Problem details: Pick up the Google Summer of Code proposal below on optimizing sparse linear models with coordinate descent, and continue writing it from the sentence after its last one.

BEGIN Excerpt provided

Sonntag, 29. April 2012

Samstag, 14. April 2012

This is my proposal for the Google Summer of Code 2012.

Optimizing sparse linear models using coordinate descent and strong rules.


Scikit-learn is a Python machine learning library that aims to be easy to use through a well designed interface. Dependencies are kept to a minimum and the extensive use of NumPy, SciPy and Matplotlib give great computing power and ease the understanding of the codebase.
Data sets with far more features than samples are rapidly gaining on popularity and bring the class of linear models back to focus. This project will bring additional state of the art optimization routines for sparse linear models to scikit-learn and even further reduce dependencies. This task includes high test coverage, documentation, examples and intensive benchmarking.

Linear models are used for regression as well as for classification tasks. In both cases penalty terms can be used to obtain an implicit feature selection. To efficiently solve these penalized linear models is the main focus of this project.

END Excerpt provided
BEGIN Provided material

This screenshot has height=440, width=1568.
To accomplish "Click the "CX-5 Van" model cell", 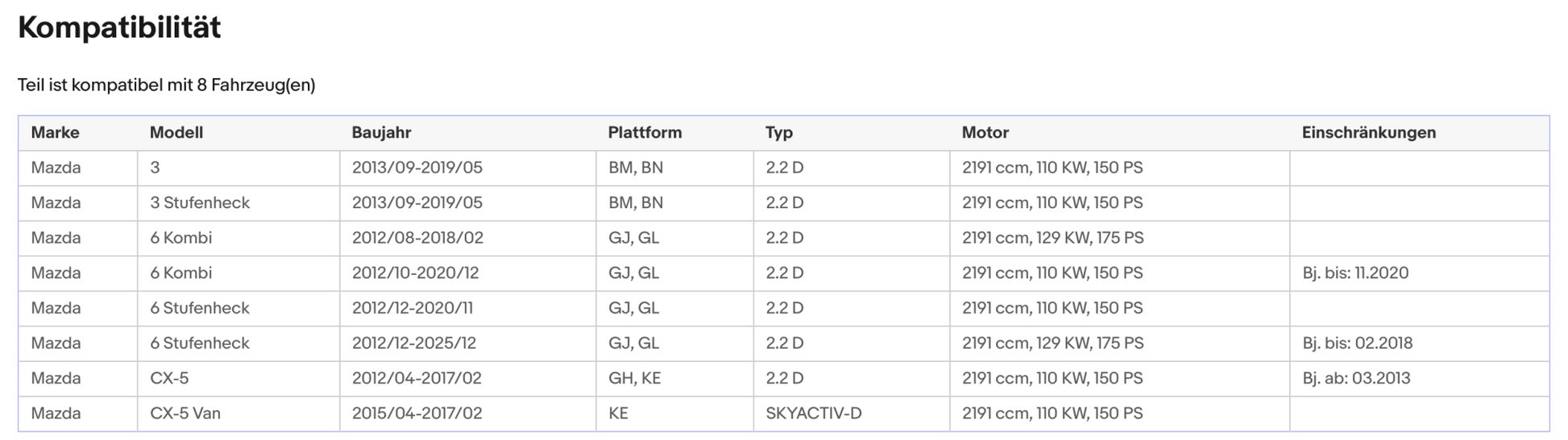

END Provided material

Answer to the exercise:
The here proposed improvements will be beneficial for a wide range of general problems and specialized domains such as gene expression analysis, compressed sensing, and sparse encoding.

During the project, I will implement glmnet[1], a cyclic coordinate descent algorithm to solve penalized linear regression and classification problems. Considerable speedup is achieved for example through the use of weighted updates and active set of features.
With the implementation of strong rules[2] a large number of variables can be excluded before the optimization. This rule is especially powerful in sparse problems. A speedup factor of 20 and more is reported[1] for certain problems over the standard glmnet implementation.
As a complement to glmnet the LARS algorithm will be extended to deal with elastic net (L1 +L2) penalties.